- _To do_
**1.** List every abbreviation written in capital letters that appears in the forum thread on quantum interpretations, in order of first appearance.
**2.** Answer these from the forum thread on quantum interpretations:
(a) In the computer-simulation restatement, how many classes does the many worlds interpretation need, and which one?
(b) Which theorem is cited as the reason the more fundamental system can't be locally deterministic in any obvious way?
(c) In which domain do quantum foundations people first try to settle the best interpretation?

___ Supplied passage ___

If not from Everett, I would expect from David Deutch to say: “You and I have a completely different sets of parallel worlds, for the Relativity sake. Every slightly different observer comes with his own Multiverse collection of parallel worlds.”
Those people should update to the GR, it’s about time.
Lets restate this philosophical problem as a problem of ontology
Imagine that you want to write a computer program that perfectly simulates what’s going on at the quantum level
Now the problem comes down to asking how many classes you need to define in your domain model
When you run your program will there be only one class of object instantiated (the wave class) or are there two different types of objects (of wave class and particle class) ?
The many worlds interpretation is equivalent to saying you only need to define one class in your model (wave class) because wave objects are all there are
Other interpretations are equivalent to saying you need to define at least two different classes (waves and particles) since both types of object can be instantiated and you also therefore need to define the interface showing the message passing between the two different types of object as per the rules of object oriented programming
When restating the problem in this way much confusion immediately clears
It should be obvious that the many worlds interpretation has much greater simplicity and clarity and that all other interpretations are in fact a return of dualism in disguise (with all the associated problem thereof). It is for that reason that many worlds wins hands down.
Just simulating the wave dynamics is not enough. You have to generate some further object from the waves, in order to get something in your simulation with the properties of reality. For example, you can repeatedly apply the Born rule as in Copenhagen to get a single stochastic history of particles, in which events occur with the appropriate frequencies. Or you could specify a deterministic rule for branching and joining, in which worlds are duplicated in different quantities at moments of branching in accordance with the Born rule, to create a deterministic multiverse in which events occur with the appropriate frequencies. Neither approach is very elegant; it’s simpler to suppose that the waves are an incomplete statistical-mechanical description of something more fundamental (which, because of Bell’s theorem, can’t be a locally deterministic system in any obvious way, though it might be a local determinism whose variables are then transformed nonlocally to give conventional space-time).
But MWI advocates (at least of the Oxford variety) claim that the properties of reality emerge from the wavefunction. No additional “beables” are required. I know you disagree, but I’m pretty sure that’s the sort of view Aaronson is referring to when he says MWI is mathematically simpler. The fundamental ontology is the wavefunction itself, not worlds of matter/energy whose multiplication is described by the wavefunction.
I certainly don’t think Scott belongs to the Oxford school. He’s probably just one of those people for whom the existence of probability-like numbers in the density matrix is enough. (The flaw of this perspective is that you need these numbers to appear in your ontology as the relative frequencies of something, because that’s what they are in reality.)
I was quite certain that Wallace et al (Oxfordians) dismissed pure WF realism in favour of state space realism when attempting to make it relativistic?
I’m assuming this whole conversation is about non-relativistic quantum mechanics.
But obviously reality is not about non-relativistic quantum mechanics. So whenever a discussion about interpretations is brought up, I think it is dishonest to argue FOR a partial version of it that really has nothing to do with reality
Fair enough. Unfortunately, the interpretive options for QFT are still not clearly worked out. I think the idea among quantum foundations people tends to be that we first figure out the best interpretation in the relatively simpler domain of NRQM, then think about how to adapt this interpretation to meet any new challenges from QFT.

___ Listed records ___

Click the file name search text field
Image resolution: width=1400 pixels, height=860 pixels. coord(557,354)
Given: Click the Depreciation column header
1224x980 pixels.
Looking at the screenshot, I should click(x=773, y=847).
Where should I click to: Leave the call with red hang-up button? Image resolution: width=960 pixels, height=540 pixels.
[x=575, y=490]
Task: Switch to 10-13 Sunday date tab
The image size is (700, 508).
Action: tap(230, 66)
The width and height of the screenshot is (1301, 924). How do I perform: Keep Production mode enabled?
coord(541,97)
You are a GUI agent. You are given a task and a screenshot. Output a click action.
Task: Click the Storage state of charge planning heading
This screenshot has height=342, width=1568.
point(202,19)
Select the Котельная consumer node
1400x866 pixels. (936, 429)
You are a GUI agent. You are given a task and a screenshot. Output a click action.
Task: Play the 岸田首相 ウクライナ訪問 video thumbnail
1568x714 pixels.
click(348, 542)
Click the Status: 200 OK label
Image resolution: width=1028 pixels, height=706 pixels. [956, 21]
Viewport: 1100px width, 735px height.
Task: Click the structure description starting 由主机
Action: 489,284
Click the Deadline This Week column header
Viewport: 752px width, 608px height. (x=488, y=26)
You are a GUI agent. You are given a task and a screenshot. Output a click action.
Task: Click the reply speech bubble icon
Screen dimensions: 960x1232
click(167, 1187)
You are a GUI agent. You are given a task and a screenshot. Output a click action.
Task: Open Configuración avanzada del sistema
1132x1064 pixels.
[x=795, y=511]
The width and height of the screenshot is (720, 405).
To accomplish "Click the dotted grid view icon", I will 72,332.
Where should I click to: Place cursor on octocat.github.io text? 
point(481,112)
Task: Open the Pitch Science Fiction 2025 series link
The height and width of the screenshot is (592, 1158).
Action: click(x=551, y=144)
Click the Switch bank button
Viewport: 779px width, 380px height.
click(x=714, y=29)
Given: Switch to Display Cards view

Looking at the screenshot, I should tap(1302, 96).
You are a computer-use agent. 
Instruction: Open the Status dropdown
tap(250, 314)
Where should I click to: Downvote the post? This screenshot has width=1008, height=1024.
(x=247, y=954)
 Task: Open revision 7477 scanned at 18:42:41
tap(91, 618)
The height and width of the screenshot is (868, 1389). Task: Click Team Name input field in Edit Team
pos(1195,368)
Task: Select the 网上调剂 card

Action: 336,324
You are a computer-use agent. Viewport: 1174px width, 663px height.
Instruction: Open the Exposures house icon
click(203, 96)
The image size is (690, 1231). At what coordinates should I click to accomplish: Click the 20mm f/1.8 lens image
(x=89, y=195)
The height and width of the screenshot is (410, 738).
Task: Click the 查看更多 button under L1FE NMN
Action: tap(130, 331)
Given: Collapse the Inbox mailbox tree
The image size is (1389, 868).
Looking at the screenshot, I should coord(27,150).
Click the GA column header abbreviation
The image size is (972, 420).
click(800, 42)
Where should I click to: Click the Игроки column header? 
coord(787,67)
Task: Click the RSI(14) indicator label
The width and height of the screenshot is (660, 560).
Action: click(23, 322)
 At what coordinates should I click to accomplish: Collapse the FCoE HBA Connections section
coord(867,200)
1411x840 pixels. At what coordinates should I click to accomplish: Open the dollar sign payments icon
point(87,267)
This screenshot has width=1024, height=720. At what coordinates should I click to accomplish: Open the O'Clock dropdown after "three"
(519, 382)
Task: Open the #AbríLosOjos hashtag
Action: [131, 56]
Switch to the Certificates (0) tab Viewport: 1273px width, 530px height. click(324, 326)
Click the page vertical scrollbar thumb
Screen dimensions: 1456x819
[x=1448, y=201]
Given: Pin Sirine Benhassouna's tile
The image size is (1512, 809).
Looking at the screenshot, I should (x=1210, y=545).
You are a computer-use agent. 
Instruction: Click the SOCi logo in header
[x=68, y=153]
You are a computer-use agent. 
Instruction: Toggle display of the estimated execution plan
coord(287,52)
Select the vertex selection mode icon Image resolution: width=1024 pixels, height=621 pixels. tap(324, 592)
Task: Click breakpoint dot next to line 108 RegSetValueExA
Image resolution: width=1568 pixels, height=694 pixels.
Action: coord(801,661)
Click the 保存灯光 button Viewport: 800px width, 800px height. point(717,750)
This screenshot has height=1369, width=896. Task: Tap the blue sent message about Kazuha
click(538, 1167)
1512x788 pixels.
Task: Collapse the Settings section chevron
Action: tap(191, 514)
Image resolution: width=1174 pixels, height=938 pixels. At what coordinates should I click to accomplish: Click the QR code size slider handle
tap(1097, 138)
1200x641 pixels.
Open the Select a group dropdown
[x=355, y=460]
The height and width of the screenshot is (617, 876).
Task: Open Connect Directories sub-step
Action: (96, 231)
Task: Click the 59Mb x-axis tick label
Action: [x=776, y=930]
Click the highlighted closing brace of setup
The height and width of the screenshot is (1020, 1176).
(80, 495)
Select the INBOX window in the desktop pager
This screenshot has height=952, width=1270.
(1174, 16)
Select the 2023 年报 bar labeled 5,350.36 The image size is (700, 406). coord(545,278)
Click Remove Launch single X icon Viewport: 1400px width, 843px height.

___

- _Outputs_
**1.** GR, MWI, WF, QFT, NRQM

**2.**
(a) One class, the wave class.
(b) Bell's theorem.
(c) NRQM, the domain of non-relativistic quantum mechanics.